Starting Monday, the justices are expected to hand down rulings in as many as eight remaining cases. Among the most closely watched are disputes over Trump’s attempt to restrict birthright citizenship, his claimed authority to dismiss the leaders of most independent agencies without cause, and his effort to remove a sitting Federal Reserve governor.
The court is also considering cases out of West Virginia and Idaho that could determine whether laws in roughly half of all states — laws that bar transgender girls and women from competing on public school and college sports teams — are constitutional.
Two cases tied to election procedures are still unresolved as well. One involves state laws that allow mailed ballots to be counted if they are postmarked by Election Day but arrive a short time afterward. The other concerns limits on how much money political parties can spend in support of candidates running for Congress or president.
Additionally, the court has yet to rule on a case involving so-called geofence warrants, which allow law enforcement to collect location data from cellphones in order to identify people who may have been near a crime scene. Opponents of the practice argue it amounts to a broad dragnet that infringes on civil liberties.
So far this term, the court’s conservative majority has largely sided with the Trump administration on immigration matters. Last week, the justices allowed the administration to end temporary legal protections for individuals who came to the United States fleeing war or natural disasters in their home countries. A separate ruling could make it more difficult for people fleeing persecution to apply for asylum here.
However, during oral arguments in April, the justices appeared more skeptical of Trump’s executive order that would end the long-established practice of granting citizenship to children born on U.S. soil to parents who are in the country illegally or on a temporary basis.
The court has also previously rejected Trump’s claim that he has the authority to impose sweeping tariffs on his own under an emergency powers statute.
That February ruling drew a sharp response from Trump, who issued an unusually pointed personal attack on two of his own court appointees — Justices Neil Gorsuch and Amy Coney Barrett — after they voted against his position.
The question of how broadly a president can fire members of independent federal agencies is the longest-pending unresolved case, having been argued back in December. The justices appear poised to either overturn or significantly scale back a 91-year-old precedent that required presidents to have a specific cause — such as neglect of duty — before removing Senate-confirmed officials from those positions.
The outcome is widely expected to favor expanded presidential removal power, as the court’s conservative justices have already allowed the firings to proceed while the legal challenge continues — even after lower courts ruled the dismissals were unlawful.

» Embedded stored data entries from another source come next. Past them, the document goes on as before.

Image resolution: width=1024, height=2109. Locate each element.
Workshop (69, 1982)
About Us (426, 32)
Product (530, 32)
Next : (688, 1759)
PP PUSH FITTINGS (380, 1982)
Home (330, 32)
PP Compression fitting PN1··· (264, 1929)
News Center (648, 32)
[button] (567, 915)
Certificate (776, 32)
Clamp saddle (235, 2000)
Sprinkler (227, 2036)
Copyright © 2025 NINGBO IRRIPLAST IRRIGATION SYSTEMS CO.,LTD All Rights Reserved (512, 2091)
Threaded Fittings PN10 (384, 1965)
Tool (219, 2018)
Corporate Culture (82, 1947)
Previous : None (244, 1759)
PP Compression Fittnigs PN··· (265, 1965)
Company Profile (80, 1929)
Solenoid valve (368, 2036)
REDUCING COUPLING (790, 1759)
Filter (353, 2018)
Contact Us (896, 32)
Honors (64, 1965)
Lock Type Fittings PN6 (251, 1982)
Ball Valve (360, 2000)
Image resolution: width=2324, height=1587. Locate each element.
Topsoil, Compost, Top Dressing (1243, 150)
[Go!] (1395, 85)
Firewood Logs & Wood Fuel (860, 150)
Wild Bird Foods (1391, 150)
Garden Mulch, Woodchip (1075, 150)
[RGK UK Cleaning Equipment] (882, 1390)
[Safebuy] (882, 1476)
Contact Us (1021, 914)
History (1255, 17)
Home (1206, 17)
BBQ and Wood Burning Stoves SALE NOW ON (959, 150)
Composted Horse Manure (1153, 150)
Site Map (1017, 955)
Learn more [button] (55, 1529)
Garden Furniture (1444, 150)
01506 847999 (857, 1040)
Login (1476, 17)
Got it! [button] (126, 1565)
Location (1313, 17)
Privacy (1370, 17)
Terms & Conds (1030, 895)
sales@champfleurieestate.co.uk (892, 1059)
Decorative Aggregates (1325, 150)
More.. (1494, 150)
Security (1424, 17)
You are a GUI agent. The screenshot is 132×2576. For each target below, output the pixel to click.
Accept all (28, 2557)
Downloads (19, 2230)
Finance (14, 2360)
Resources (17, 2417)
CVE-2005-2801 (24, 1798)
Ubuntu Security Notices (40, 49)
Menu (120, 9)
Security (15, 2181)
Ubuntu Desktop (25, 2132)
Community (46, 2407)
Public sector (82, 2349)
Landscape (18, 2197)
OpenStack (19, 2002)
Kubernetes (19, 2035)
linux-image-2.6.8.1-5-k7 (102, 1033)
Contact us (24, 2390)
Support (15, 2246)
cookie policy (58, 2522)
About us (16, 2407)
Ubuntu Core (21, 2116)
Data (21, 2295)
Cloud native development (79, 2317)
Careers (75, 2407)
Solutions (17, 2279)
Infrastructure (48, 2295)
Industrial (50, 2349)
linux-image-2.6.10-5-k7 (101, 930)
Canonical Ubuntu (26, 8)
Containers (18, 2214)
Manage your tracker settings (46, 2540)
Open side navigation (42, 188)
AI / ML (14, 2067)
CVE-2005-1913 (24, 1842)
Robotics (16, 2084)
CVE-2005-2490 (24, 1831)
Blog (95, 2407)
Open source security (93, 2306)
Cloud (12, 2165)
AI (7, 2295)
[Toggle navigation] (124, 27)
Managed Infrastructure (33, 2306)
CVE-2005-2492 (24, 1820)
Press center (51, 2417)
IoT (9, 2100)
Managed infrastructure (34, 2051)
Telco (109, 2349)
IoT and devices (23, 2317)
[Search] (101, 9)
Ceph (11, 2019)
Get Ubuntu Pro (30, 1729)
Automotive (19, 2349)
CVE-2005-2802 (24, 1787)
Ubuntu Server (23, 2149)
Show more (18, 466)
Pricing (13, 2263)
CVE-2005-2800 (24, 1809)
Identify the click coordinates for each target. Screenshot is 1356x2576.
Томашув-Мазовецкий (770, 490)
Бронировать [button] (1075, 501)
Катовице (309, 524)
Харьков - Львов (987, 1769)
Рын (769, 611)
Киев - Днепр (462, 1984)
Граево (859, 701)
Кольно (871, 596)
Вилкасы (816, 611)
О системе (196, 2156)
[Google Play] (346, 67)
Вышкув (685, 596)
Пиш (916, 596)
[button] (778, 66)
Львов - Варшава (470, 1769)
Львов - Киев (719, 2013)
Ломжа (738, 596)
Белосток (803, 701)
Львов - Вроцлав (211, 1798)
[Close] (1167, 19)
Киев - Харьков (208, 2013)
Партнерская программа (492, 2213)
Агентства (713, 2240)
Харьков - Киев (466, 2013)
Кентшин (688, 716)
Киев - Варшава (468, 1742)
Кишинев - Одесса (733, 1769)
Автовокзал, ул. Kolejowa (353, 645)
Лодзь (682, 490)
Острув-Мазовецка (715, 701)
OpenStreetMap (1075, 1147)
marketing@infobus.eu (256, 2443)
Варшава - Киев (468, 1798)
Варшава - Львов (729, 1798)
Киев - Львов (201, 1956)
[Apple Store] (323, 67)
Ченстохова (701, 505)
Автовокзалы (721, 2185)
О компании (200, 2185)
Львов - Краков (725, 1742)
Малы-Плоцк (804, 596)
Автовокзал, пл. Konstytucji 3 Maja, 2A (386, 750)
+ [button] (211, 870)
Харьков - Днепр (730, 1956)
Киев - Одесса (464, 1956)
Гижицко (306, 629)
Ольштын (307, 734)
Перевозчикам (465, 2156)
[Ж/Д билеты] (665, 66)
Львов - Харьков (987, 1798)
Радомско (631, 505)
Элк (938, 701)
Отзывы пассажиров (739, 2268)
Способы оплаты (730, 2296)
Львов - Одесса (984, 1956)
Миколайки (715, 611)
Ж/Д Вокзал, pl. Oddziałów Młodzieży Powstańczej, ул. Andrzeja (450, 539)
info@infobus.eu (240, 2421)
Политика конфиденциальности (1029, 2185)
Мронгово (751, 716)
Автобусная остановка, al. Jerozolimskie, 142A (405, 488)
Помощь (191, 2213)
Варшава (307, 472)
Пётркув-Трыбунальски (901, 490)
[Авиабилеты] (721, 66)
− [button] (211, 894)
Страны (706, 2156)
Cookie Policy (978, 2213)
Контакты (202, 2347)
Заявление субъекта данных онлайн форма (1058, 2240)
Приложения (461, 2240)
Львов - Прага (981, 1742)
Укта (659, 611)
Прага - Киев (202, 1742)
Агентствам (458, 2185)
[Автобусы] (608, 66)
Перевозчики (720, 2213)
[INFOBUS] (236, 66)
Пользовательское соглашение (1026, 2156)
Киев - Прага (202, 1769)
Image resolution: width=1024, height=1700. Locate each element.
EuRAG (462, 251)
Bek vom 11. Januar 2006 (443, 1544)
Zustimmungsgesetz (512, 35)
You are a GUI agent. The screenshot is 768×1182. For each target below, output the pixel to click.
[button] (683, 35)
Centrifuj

The court appeared more hesitant, however, when it came to Trump’s push to immediately remove Federal Reserve governor Lisa Cook, who faces allegations of mortgage fraud that she has denied. No president has ever fired a Fed governor in the agency’s 112-year existence.
The Supreme Court traditionally concludes its term before July 4. After this week’s anticipated rulings, the justices will not meet publicly again until the first Monday in October.